[What you should do] Using the records below, repeat exactly the lines from the one holding "You are a computer-use" through the one holding "This screenshot has height=411, width=640.", both ends included, and no others.

Stored data:

((

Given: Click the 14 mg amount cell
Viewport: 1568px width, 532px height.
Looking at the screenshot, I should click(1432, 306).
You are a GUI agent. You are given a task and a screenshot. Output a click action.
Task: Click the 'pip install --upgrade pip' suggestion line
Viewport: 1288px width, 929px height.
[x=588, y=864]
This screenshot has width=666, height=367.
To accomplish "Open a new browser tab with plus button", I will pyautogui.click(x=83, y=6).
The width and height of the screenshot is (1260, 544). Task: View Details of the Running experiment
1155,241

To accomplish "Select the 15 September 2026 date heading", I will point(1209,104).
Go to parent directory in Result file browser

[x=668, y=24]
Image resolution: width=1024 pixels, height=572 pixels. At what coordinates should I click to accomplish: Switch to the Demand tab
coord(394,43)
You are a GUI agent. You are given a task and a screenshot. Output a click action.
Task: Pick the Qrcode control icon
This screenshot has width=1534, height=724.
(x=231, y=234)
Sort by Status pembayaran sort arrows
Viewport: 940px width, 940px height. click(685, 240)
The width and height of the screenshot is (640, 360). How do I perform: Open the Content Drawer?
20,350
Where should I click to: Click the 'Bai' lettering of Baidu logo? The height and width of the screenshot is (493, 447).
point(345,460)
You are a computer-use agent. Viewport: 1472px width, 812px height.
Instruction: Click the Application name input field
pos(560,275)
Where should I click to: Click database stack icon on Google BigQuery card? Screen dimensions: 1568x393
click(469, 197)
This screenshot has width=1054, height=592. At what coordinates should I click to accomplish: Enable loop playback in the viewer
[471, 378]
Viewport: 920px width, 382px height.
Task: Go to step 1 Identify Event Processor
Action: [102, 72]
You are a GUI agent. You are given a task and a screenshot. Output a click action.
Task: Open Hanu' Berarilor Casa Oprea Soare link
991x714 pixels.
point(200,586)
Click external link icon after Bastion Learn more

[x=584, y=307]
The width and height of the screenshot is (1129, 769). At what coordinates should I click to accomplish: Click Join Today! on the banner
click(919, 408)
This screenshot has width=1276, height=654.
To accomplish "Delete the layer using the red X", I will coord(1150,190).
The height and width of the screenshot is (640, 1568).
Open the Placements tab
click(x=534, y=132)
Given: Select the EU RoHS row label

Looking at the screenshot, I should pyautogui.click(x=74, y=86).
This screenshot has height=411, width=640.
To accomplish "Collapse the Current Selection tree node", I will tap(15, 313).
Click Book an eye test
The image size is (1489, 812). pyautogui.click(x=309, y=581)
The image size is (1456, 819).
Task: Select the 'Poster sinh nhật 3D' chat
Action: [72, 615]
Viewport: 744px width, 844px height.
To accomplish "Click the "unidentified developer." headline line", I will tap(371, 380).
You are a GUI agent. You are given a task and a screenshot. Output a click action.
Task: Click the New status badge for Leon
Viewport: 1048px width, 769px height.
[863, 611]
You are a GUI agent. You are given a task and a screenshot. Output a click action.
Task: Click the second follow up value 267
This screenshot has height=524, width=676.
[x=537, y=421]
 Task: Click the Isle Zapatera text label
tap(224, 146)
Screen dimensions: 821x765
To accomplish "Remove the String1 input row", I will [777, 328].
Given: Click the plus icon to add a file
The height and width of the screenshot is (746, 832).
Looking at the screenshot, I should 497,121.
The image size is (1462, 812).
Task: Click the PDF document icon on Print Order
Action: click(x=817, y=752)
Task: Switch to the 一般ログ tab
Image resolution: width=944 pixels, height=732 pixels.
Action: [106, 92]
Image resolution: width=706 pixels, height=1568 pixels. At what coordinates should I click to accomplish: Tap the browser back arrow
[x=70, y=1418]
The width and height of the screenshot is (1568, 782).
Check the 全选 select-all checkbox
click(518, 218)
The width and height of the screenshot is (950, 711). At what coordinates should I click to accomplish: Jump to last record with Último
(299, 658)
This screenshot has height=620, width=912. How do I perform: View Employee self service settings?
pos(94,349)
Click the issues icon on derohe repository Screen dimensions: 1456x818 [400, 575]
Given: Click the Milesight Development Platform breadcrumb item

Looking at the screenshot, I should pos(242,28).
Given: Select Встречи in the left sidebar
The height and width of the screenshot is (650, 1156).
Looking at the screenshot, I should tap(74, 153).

))

[Written solution]
You are a computer-use agent. Viewport: 1472px width, 812px height.
Instruction: Click the Application name input field
pos(560,275)
Where should I click to: Click database stack icon on Google BigQuery card? Screen dimensions: 1568x393
click(469, 197)
This screenshot has width=1054, height=592. At what coordinates should I click to accomplish: Enable loop playback in the viewer
[471, 378]
Viewport: 920px width, 382px height.
Task: Go to step 1 Identify Event Processor
Action: [102, 72]
You are a GUI agent. You are given a task and a screenshot. Output a click action.
Task: Open Hanu' Berarilor Casa Oprea Soare link
991x714 pixels.
point(200,586)
Click external link icon after Bastion Learn more

[x=584, y=307]
The width and height of the screenshot is (1129, 769). At what coordinates should I click to accomplish: Click Join Today! on the banner
click(919, 408)
This screenshot has width=1276, height=654.
To accomplish "Delete the layer using the red X", I will coord(1150,190).
The height and width of the screenshot is (640, 1568).
Open the Placements tab
click(x=534, y=132)
Given: Select the EU RoHS row label

Looking at the screenshot, I should pyautogui.click(x=74, y=86).
This screenshot has height=411, width=640.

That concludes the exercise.